SHORT TASK
Rewrite the records from the first line through the line containing "Click the yellow DHL", swapping "Owner selector" for "Assignee selector" and leaving everything else unchanged.

Extracted records:
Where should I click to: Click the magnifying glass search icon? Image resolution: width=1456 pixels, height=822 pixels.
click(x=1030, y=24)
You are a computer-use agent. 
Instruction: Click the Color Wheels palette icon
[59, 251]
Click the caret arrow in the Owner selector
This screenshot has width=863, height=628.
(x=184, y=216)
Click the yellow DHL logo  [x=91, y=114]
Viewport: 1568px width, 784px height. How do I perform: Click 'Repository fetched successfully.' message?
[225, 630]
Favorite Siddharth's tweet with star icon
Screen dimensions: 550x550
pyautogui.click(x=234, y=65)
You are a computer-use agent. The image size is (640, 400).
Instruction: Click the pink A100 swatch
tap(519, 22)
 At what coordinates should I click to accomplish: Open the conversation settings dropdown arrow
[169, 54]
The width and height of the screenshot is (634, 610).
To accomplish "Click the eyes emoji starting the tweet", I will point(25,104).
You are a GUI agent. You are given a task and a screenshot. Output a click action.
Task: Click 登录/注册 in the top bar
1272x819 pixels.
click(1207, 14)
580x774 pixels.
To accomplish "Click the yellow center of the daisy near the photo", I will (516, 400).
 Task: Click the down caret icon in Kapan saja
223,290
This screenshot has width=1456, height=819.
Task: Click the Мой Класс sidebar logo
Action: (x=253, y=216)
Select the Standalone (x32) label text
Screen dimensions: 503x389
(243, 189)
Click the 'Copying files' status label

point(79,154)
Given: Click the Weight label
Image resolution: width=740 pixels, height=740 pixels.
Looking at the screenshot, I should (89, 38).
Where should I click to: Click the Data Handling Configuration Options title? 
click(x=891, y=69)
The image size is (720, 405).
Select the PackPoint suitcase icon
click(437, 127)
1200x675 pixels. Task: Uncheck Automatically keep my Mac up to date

IN RESPONSE
Where should I click to: Click the magnifying glass search icon? Image resolution: width=1456 pixels, height=822 pixels.
click(x=1030, y=24)
You are a computer-use agent. 
Instruction: Click the Color Wheels palette icon
[59, 251]
Click the caret arrow in the Assignee selector
This screenshot has width=863, height=628.
(x=184, y=216)
Click the yellow DHL logo  [x=91, y=114]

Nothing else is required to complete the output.